Réalisé par Hafsia Herzi.
Bonne mère, le deuxième long métrage de l'actrice et scénariste-réalisatrice Hafsia Herzi, se situe dans la ville de Marseille. Autrefois connue pour sa richesse et sa grandeur, la ville est aujourd'hui plus célèbre pour son taux de criminalité en constante augmentation et sa population économiquement déprimée, incarnée ici par une famille isolée qui tente désespérément de joindre les deux bouts. La mère, Nora (Halima Benhamed), travaille à plein temps comme femme de ménage à l'aéroport local, tout en s'occupant d'un voisin âgé. Elle a deux enfants adultes à la maison - sa fille Sabah (Sabrina Benhamed) et son fils Amir (Malik Bouchenaf) - ainsi qu'une belle-fille et deux petits-enfants, qui partagent tous un petit appartement. Pendant ce temps, son fils aîné, Ellyes (Moura Tahar Boussatha), est incarcéré pour un crime inconnu et attend son procès, nécessitant des frais d'avocat exorbitants qui saignent la famille à blanc.

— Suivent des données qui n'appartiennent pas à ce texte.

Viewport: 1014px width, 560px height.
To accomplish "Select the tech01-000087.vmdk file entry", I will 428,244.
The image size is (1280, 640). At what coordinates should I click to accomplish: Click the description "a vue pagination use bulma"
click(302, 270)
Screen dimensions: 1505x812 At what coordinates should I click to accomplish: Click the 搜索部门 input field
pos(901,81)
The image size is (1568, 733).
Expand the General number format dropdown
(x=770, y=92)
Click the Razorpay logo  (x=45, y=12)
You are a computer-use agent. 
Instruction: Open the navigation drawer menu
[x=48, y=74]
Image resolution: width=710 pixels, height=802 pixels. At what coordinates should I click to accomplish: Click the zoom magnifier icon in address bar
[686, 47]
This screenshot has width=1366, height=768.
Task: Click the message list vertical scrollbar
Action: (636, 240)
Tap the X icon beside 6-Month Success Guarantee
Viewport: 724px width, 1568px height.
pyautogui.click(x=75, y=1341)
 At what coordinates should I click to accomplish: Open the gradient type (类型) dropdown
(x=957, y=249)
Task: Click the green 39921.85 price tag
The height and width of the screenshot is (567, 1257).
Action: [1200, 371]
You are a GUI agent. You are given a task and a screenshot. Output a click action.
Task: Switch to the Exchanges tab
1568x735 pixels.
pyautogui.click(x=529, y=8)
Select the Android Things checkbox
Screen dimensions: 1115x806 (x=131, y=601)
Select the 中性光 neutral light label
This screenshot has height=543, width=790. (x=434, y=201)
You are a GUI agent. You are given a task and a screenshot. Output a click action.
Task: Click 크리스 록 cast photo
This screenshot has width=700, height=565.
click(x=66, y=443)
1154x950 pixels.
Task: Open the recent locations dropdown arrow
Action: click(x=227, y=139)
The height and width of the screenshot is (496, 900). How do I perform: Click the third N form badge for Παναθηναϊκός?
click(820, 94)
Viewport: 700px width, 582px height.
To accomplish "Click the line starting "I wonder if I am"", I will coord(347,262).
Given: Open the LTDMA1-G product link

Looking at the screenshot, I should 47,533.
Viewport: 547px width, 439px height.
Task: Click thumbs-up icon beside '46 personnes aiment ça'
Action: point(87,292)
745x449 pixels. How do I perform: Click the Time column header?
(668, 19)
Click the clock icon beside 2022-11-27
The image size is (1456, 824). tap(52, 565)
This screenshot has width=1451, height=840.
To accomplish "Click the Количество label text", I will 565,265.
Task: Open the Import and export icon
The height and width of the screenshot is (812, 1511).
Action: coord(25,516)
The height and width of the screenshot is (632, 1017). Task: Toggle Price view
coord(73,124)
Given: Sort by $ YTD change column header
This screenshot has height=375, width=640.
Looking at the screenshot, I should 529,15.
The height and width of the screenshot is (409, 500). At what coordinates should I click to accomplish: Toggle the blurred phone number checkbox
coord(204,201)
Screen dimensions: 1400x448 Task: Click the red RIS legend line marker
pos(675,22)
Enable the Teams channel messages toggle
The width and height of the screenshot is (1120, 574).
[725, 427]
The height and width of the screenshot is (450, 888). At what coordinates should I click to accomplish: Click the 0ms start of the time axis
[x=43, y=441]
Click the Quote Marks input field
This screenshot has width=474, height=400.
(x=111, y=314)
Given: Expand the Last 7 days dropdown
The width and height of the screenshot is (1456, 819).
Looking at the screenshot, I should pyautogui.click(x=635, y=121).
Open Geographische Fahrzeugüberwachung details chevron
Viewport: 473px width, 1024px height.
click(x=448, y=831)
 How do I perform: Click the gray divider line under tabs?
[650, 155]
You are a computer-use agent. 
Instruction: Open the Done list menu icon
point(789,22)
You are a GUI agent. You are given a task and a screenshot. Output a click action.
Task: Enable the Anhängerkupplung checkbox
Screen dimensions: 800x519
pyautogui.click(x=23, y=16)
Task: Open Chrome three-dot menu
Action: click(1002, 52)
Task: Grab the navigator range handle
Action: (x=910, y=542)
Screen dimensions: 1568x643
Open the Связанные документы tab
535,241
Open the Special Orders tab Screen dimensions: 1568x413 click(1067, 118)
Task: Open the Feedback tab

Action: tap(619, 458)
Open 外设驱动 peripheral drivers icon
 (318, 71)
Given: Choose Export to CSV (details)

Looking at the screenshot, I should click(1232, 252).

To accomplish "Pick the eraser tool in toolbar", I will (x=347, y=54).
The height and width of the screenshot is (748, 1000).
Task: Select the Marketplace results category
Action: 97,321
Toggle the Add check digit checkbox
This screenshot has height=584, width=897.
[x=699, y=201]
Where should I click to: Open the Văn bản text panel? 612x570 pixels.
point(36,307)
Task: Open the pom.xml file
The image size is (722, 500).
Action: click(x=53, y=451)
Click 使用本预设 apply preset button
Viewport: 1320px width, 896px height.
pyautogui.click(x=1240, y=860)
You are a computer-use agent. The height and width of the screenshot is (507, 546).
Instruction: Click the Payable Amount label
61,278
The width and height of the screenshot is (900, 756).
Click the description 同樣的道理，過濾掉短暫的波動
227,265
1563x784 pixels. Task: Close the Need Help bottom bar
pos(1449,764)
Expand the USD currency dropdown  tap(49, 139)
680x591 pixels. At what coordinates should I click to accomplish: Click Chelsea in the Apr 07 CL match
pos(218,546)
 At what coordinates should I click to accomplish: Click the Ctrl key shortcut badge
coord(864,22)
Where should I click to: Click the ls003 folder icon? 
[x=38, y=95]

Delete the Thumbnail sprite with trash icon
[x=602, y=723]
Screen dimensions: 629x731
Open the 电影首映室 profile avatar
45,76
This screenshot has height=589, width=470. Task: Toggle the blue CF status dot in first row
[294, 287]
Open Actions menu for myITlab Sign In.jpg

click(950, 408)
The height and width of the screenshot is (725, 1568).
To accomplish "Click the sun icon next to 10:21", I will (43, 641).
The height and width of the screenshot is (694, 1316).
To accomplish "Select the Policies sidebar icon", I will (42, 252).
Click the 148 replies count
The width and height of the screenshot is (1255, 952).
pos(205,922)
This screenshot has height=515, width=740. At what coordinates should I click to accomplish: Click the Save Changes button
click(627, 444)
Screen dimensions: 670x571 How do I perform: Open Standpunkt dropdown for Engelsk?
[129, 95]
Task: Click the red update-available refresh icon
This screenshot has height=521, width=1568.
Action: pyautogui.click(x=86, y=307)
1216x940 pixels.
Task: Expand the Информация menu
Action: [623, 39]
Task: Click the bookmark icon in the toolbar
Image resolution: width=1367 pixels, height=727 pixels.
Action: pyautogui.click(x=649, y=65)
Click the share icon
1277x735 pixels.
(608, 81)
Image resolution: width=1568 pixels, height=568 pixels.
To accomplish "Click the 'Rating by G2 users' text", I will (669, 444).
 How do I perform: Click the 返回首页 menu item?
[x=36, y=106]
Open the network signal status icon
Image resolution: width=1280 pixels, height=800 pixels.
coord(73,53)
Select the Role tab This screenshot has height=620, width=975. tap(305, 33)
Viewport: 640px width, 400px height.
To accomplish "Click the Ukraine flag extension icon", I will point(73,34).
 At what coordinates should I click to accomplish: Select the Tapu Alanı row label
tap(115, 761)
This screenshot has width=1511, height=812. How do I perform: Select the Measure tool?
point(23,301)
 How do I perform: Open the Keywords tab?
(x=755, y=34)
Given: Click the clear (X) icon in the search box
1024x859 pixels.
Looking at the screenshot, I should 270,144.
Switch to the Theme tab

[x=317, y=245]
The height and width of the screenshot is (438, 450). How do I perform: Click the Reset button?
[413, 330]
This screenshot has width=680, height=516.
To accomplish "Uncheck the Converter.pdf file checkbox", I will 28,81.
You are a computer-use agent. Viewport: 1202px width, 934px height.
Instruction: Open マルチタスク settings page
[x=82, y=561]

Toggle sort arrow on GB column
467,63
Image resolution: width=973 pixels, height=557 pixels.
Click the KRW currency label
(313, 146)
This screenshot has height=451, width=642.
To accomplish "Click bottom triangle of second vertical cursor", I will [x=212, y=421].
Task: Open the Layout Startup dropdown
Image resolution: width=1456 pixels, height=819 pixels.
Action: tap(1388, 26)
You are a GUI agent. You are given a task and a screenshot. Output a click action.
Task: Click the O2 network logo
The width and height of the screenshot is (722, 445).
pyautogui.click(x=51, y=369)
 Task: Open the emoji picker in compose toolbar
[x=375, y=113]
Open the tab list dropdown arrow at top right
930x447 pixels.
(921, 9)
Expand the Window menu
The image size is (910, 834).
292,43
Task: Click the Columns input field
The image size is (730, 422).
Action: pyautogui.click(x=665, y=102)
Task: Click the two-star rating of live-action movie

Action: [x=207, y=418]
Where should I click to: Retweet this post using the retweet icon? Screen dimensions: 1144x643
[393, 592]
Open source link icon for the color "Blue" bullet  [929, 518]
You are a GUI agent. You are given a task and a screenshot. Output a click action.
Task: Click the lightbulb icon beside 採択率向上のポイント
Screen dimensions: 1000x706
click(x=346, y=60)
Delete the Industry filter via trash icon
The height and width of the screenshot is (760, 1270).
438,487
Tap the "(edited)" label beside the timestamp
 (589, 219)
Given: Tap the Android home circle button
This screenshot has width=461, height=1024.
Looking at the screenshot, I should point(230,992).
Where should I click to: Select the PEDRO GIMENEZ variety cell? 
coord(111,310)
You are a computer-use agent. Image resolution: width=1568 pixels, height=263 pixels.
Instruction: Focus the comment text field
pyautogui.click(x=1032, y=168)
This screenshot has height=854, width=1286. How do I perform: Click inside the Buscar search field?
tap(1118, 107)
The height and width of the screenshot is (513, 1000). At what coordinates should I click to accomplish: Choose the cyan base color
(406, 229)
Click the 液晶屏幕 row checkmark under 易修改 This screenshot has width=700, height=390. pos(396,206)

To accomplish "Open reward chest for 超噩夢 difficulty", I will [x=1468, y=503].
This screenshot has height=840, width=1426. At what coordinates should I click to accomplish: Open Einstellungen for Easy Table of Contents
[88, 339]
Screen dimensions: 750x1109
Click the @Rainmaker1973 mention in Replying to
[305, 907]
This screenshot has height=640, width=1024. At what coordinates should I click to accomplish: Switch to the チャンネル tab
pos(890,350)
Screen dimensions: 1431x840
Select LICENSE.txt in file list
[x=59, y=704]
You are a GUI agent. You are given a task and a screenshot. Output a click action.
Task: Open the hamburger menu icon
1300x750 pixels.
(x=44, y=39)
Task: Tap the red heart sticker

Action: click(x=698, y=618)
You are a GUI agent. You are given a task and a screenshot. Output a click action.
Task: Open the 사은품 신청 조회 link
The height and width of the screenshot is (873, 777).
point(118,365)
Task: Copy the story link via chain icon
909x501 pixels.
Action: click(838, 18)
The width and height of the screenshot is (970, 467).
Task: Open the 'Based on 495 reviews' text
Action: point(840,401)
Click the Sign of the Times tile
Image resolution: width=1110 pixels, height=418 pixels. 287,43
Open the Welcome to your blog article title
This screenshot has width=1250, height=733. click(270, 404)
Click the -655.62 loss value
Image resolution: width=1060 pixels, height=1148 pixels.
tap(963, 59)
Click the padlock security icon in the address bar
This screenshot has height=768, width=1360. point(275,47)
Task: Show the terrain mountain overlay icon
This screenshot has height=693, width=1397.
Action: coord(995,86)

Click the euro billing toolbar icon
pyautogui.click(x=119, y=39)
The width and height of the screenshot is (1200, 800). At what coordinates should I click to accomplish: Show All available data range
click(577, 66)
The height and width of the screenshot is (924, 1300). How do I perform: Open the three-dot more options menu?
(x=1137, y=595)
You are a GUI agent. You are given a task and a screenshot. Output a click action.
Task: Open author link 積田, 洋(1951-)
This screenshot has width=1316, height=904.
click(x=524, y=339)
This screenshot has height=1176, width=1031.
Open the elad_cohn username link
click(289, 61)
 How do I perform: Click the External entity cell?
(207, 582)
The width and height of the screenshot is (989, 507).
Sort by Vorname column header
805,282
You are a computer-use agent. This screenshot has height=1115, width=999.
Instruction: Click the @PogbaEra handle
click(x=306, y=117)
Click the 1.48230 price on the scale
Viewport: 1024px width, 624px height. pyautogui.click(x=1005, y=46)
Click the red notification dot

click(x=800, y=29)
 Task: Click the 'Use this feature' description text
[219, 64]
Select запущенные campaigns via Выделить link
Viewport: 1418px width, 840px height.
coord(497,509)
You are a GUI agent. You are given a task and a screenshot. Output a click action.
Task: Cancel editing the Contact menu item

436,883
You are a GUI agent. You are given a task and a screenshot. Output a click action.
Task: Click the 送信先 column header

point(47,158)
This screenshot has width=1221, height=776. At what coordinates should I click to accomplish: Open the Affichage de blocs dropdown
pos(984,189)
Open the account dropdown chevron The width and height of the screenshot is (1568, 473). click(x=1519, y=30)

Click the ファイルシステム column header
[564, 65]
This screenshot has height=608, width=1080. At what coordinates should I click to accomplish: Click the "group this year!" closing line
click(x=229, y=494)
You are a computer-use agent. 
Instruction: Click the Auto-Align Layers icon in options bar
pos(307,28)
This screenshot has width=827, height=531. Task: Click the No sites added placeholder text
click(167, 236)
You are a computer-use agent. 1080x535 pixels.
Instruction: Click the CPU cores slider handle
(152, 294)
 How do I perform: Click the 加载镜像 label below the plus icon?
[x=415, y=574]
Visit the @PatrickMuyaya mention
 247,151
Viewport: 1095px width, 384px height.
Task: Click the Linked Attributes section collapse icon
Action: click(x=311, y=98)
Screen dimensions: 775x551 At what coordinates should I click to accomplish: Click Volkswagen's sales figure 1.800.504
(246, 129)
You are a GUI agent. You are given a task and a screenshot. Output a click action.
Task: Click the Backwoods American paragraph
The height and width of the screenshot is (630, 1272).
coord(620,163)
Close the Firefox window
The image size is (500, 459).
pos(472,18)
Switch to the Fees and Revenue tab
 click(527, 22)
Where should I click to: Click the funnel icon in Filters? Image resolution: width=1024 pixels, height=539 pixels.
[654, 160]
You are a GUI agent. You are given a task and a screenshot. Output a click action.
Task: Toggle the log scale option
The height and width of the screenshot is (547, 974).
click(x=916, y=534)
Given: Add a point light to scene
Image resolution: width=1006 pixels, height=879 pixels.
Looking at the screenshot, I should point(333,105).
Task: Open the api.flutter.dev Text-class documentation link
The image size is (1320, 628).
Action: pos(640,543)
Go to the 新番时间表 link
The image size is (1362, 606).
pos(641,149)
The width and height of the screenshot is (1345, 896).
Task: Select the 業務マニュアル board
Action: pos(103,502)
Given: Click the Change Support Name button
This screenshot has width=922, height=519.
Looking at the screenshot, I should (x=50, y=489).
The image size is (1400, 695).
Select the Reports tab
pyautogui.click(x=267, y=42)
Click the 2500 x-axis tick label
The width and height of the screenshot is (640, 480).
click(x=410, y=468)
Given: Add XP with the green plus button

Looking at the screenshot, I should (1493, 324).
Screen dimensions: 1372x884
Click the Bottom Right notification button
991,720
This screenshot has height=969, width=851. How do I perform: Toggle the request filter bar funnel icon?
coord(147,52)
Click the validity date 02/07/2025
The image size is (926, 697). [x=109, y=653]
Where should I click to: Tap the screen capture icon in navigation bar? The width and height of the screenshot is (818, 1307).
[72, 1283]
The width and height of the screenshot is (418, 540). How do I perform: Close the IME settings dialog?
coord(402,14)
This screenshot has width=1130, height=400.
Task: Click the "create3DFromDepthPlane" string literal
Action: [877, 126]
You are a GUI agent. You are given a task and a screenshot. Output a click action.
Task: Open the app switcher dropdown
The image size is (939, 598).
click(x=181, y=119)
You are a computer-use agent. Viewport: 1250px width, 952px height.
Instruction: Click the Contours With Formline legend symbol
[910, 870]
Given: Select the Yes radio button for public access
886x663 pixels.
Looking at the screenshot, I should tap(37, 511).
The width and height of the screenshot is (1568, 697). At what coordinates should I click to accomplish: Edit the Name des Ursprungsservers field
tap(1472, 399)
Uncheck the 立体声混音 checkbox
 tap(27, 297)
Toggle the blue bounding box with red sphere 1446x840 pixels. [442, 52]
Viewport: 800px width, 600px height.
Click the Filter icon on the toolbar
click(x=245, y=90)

Bonne mère se présente comme une étude de caractère tranquille sur la matriarche Nora, mais il s'agit plus précisément du portrait d'une ville dévastée et du système brisé qui maintient ses citoyens comme ses serviteurs endettés. Il est impossible de rêver d'une vie meilleure, car le goût amer de la déception leur a déjà empoisonné le palais dès la naissance. Pourtant, comme Herzi l'explique de manière dévastatrice, cela ne doit pas nécessairement coûter le prix de leur humanité. Nora a une soixantaine d'années et semble abattue par la vie. Elle est silencieuse, n'élevant jamais la voix au-dessus d'un murmure, même lorsqu'elle critique les compétences parentales de sa fille ou qu'elle réprimande son fils de manière passive-agressive alors qu'elle se met à quatre pattes pour nettoyer ses dégâts. Chaque matin, elle se réveille avant l'aube pour regarder le lever du soleil, un bref moment de tranquillité et de beauté qu'elle apprécie manifestement, même si elle sait que la journée à venir ne lui apportera qu'un travail éreintant et un manque de reconnaissance de la part de sa famille. Mais elle persévère, encouragée par l'amour qu'elle porte à sa famille, à ses amis et à ses collègues.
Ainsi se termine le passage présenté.